CMU : santé gratuite ou santé à deux vitesses ?

logo_cmu (Tous droits réservés)

Petit à petit s’instaure en France la santé à deux niveaux : santé gratuite pour certains,coûteuse pour d’autres. Une évolution confirmée par la modification de la CMU.

Petit à petit s’instaure en France une santé à deux niveaux : santé gratuite pour certains, coûteuse pour d’autres. Une évolution confirmée par la modification de la CMU.

Par Thibaud Doidy de Kerguelen.

Pas de coup de pouce au smic, mais un coup de pouce à la CMU

Le gouvernement socialiste s’oriente sans le dire vers ce régime que tant d’autres pays ont adopté et que nous considérions jusqu’à il y a peu comme injuste d’une santé « Gratuite » (c’est à dire prise en charge par la collectivité) pour des prestations réglementées dans un cadre réglementé et payante pour qui veut ou peut se permettre de vouloir des prestations de qualité ou dans des délais raisonnables.

C’est ainsi qu’il faut interpréter la décision que vient de prendre le gouvernement par un décret paru au Journal officiel aujourd’hui mardi, de modifier le plafond de ressources fixé pour pouvoir bénéficier de la protection complémentaire en matière de santé (CMU-C) à compter du 1er juillet prochain. Désormais, une personne seule touchant moins de 8.592,96 euros par an pourra bénéficier de cette CMU à 100% qui permet le remboursement du ticket modérateur sur les médicaments (génériques) et les actes professionnels de santé (au tarif sécu), ou encore la prise en charge du forfait journalier (sans dépassement d’honoraires) en cas d’hospitalisation. Ce seuil était fixé à 7.934 euros auparavant. (CMU)

Dans le même temps, le plafond de ressources pour être éligible à l’aide à l’acquisition d’une couverture maladie complémentaire (ACS) est lui aussi relevé à 11.600,49 euros pour une personne seule. Cette aide, variable en fonction de la structure familiale, permet aux assurés qui gagnent plus que le plafond CMU d’alléger pour eux le coût de souscription d’une complémentaire santé auprès d’un organisme privé. (Ameli)
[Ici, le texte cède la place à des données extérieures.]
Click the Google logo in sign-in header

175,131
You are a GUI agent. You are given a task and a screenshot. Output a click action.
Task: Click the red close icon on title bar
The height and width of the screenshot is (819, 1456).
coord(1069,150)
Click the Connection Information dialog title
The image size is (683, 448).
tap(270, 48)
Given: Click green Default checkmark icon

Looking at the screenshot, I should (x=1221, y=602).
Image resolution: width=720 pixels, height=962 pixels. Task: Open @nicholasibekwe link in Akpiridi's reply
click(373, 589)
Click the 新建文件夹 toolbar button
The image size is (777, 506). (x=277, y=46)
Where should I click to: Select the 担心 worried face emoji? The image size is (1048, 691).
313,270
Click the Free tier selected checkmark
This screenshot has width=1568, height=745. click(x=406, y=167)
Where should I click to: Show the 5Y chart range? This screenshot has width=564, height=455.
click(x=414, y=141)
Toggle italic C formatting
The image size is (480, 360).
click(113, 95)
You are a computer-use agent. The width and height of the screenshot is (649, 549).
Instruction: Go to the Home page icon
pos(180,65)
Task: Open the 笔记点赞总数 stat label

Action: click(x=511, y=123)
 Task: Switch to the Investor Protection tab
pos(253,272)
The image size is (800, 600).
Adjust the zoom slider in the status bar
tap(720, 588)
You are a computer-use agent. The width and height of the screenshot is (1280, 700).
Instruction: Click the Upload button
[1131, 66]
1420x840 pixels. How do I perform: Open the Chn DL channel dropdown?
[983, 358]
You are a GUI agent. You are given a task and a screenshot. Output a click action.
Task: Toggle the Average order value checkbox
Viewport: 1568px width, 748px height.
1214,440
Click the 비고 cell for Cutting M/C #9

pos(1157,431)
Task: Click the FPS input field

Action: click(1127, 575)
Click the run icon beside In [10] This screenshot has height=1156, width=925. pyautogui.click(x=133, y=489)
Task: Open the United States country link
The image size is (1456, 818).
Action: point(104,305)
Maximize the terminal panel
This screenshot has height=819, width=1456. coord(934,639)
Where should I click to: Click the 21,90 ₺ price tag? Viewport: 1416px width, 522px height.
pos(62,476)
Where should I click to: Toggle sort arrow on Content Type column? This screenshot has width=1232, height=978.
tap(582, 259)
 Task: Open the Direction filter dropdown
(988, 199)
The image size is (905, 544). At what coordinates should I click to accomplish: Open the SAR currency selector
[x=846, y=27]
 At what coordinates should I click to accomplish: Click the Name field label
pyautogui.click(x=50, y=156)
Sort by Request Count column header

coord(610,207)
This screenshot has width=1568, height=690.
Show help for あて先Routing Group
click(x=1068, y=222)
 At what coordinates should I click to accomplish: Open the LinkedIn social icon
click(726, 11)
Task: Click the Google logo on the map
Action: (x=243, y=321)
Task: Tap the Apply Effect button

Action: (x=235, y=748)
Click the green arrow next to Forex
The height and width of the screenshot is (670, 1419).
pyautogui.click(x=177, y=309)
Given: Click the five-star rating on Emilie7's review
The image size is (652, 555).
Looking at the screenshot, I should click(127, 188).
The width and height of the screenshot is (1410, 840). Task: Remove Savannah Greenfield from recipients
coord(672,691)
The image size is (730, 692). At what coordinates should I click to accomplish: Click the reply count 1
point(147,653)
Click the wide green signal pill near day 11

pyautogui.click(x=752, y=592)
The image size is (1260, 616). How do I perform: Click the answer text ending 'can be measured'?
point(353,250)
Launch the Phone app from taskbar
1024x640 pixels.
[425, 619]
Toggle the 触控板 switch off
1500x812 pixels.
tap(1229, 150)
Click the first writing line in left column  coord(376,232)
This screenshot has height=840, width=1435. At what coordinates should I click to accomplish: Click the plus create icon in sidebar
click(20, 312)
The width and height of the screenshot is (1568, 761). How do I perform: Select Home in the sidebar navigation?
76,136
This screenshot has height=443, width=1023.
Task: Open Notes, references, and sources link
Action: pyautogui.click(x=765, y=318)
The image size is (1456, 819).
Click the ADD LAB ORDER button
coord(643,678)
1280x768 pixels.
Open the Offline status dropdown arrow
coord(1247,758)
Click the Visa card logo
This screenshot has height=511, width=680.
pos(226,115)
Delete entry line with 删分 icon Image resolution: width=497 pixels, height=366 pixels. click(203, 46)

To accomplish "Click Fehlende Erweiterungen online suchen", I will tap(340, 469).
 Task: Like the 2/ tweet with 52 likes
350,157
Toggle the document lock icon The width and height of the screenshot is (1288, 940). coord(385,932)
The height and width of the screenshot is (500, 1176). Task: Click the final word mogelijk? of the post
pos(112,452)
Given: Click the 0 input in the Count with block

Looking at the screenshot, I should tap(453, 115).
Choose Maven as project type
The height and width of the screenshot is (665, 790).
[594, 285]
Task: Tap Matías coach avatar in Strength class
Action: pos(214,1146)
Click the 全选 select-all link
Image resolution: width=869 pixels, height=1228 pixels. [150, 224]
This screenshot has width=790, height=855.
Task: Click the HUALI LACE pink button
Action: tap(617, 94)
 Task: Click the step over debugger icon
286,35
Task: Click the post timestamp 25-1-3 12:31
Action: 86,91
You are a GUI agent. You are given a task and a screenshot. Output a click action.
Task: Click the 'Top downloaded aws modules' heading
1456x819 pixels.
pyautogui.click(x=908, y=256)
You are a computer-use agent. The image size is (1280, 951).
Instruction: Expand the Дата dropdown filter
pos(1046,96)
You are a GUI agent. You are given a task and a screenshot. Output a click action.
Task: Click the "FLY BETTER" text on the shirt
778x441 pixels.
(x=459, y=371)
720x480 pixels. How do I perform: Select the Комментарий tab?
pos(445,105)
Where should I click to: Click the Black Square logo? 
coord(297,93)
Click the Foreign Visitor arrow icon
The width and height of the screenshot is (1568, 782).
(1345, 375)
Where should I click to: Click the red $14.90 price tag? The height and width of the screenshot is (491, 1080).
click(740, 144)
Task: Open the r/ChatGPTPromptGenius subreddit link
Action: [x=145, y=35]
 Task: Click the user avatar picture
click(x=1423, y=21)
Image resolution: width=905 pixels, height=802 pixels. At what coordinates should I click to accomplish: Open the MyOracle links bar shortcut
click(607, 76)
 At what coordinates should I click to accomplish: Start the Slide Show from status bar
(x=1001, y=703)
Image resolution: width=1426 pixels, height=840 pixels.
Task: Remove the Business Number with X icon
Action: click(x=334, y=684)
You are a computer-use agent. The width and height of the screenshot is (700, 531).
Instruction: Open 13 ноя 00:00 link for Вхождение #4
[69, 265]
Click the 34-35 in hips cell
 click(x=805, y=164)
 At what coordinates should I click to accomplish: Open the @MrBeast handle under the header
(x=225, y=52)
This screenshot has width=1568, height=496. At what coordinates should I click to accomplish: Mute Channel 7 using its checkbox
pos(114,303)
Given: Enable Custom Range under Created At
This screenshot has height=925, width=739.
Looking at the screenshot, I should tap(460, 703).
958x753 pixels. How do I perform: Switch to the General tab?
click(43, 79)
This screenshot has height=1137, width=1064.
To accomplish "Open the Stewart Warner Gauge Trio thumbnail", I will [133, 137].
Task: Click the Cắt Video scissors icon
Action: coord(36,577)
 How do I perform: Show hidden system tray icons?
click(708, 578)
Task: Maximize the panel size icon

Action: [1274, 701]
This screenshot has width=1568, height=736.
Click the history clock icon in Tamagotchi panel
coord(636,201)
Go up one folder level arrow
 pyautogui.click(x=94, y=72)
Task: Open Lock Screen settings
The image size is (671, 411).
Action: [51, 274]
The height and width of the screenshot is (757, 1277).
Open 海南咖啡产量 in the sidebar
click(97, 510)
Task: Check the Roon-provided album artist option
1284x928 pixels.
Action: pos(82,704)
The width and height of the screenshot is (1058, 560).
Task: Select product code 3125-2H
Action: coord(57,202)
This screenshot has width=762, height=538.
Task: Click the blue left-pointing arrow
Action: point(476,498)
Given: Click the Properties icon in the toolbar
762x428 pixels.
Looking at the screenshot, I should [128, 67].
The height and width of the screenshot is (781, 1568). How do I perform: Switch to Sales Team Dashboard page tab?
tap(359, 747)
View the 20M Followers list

La santé « gratuite » pour de plus en plus de Français

Ces revalorisations permettront « à 750.000 personnes supplémentaires – 400.000 nouveaux bénéficiaires de la CMU-C et 350.000 de l’ACS – de bénéficier d’une aide à la complémentaire », a précisé le ministère de la Santé. Avant cette disposition, 4,39 millions de Français bénéficiaient de la CMU-C en 2011, en hausse de 3% par rapport à l’année précédente, selon les derniers chiffres de la Fédération française des sociétés d’assurance (FFSA). L’ACS, de son côté, profitait à quelques 763.000 personnes à cette même date.


Sur le web.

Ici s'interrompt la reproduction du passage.